The rise in municipal bankruptcies, yet there is hope

With Detroit declaring bankruptcy in the past few weeks, there have been numerous news articles and reports on laying blame and asking is this a start of a trend? The answer is this has been going on for several years with 36 declared bankruptcies since 2010 as noted on the attached link: And, we will see other bankruptcies as well in the future. I read a comment two years ago that noted the Euro debt crisis will hit the US in its cities more likely than in its federal government given actions taken to avoid it at the national level.

Yet, rather than point the finger to blame political parties (as both can share it), I would suggest we look at why the bankruptcies are occurring and will occur, so that action can be taken now to right the ships. Plus, there are many very good things (which will be noted below) going on in cities to turn troubled situations around such as in New York, Pittsburgh, Cleveland and Houston, e.g. Even in Detroit, some concerted actions were being taken, yet they were too late to avoid the plunge into bankruptcy. These actions will help Detroit recover more strongly when it emerges from bankruptcy. And, perhaps the obvious should be stated. Declaring bankruptcy is not the end of the world, but it is a strong wake-up call.

The reasons for bankruptcy vary, but there are some common themes to which we need to pay attention. Many of these themes are interrelated, which will be important to remember in devising potential solutions. The other day I wrote a post called “Most things tend to be interrelated” and can be accessed with the following link: Some of the key reasons are as follows:

– Aging Employee demographics: This is at the heart of most of the troubles of the cities, which is why it is noted first. With an older population, there is an increase in healthcare, disability and pension costs. As an example, the average healthcare cost of someone in their late fifties is 2 1/2 times that of someone in their early thirties. This is why France, Greece, Portugal and Spain have the financial woes they have given their aging populations. The US is not as old, on average, as these countries, but some of our city employee populations are.

– Restricted growth in tax base: The above aging is heightened by budget restrictions due to a restricted revenue base. The city is not growing fast enough or is not growing at all, but services are still needed. So, fewer new employees are hired and the overall population ages which contributes to the first issue. Also, certain commodity functions are outsourced to do them more cheaply and this often leaves an older base of workers.

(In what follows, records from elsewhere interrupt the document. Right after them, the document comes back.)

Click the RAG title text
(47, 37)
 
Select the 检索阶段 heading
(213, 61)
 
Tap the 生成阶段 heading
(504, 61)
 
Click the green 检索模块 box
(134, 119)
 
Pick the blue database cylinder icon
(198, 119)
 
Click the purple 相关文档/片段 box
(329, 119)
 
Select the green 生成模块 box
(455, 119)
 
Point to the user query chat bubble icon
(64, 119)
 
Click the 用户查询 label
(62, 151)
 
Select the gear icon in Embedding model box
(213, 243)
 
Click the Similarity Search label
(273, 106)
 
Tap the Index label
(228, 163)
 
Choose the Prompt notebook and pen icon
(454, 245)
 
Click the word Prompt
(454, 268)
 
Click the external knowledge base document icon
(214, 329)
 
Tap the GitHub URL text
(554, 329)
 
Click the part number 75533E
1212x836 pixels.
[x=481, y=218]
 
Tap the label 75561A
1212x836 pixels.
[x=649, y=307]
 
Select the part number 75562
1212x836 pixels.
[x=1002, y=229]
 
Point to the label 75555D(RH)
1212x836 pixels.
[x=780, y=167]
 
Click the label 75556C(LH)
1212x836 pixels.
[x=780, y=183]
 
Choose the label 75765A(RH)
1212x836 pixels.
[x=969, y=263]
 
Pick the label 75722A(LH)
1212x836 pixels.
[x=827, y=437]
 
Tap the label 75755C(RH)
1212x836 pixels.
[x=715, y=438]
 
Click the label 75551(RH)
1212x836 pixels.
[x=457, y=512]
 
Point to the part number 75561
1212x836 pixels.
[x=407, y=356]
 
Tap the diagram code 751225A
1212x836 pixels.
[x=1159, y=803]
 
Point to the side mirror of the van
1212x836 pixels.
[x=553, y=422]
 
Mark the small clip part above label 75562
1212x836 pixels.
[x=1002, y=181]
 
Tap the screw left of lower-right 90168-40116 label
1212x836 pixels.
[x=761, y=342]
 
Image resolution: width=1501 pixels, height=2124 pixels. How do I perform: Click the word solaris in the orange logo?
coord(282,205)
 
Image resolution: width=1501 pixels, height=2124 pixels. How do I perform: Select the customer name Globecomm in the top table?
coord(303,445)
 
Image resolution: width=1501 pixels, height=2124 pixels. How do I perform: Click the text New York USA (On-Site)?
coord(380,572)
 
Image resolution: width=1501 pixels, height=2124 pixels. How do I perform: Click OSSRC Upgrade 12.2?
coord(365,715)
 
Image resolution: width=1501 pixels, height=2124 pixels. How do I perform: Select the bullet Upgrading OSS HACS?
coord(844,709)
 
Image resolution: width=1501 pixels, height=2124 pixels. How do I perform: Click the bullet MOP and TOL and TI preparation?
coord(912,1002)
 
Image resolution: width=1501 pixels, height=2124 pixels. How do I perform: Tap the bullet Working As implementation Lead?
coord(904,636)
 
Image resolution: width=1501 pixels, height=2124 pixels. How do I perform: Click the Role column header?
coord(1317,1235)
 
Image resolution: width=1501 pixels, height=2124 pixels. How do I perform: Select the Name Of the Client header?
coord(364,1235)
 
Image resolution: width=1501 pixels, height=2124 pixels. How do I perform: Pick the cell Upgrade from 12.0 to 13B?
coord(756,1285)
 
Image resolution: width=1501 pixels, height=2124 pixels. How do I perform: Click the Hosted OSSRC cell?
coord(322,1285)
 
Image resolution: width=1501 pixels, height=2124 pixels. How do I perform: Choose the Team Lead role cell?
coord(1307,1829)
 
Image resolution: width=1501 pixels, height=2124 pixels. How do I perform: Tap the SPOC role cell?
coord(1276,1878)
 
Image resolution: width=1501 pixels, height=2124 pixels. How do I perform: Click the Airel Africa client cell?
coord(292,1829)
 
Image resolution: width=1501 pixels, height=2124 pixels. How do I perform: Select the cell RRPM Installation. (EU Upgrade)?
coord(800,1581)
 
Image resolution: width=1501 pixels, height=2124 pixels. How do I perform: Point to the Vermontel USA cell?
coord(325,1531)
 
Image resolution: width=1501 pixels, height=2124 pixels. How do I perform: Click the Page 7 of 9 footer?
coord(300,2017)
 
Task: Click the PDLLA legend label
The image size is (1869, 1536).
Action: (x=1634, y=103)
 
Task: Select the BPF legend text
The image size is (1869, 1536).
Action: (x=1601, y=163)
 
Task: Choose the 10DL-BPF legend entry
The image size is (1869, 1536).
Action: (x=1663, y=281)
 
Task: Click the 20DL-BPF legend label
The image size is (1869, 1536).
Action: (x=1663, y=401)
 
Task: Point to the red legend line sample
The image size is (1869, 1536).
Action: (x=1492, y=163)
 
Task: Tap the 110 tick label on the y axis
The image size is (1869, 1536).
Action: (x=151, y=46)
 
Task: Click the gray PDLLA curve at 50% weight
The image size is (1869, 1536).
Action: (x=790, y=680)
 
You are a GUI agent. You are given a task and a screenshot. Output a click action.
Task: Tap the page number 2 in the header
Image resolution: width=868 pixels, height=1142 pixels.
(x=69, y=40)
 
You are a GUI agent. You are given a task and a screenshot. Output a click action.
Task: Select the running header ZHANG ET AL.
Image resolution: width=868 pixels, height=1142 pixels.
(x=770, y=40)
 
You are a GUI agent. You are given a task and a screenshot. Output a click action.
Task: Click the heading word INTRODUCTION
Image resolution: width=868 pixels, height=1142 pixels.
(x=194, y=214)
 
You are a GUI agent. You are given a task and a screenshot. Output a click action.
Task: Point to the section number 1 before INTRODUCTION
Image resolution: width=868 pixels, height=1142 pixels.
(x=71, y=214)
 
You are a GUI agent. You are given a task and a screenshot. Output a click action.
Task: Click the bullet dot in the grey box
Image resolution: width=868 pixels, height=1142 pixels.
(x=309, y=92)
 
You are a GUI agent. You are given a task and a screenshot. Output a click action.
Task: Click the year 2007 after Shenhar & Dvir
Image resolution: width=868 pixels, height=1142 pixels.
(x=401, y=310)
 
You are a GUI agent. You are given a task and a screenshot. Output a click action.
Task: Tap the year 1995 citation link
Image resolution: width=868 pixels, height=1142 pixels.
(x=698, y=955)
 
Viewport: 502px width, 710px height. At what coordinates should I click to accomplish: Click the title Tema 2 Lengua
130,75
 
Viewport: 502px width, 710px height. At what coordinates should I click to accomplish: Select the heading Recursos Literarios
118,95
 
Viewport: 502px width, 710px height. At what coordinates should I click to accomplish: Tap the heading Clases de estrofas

– Highly competitive retirement benefits: With very limited incentive pay in governments, to retain employees longer, cities and counties have resorted to providing more competitive retirement benefits than could be gleaned in the private sector. Whereas many private employers have cut back on retiree medical benefits and have shifted the focus from defined benefit pensions to capital accumulation type benefits, the governmental employers have been slower to do this. Even when they have made changes, they usually made them for new employees or non-grandfathered groups of employees, who have time to save more under a new plan or scheme as our British and Australian friends like to call it.

– Greater liabilities already out the door: The above three issues heighten another problem which is harder to remedy, as the greater obligations are owed to former employees. It would be grossly unfair to change someone’s employee equation once they retire. Private employers would tend to be sued if they did this, there are certain legal protections and it would be a public relations disaster. They same holds true for government employers. Fortunately, most benefits are trusteed and are largely funded, with a key exception of retiree medical benefits. The lone exception to the above rule is when bankruptcy occurs and underfunded or unfunded benefits need to be paid for and there is a priority allocation based on amount and when and how close you are to retire.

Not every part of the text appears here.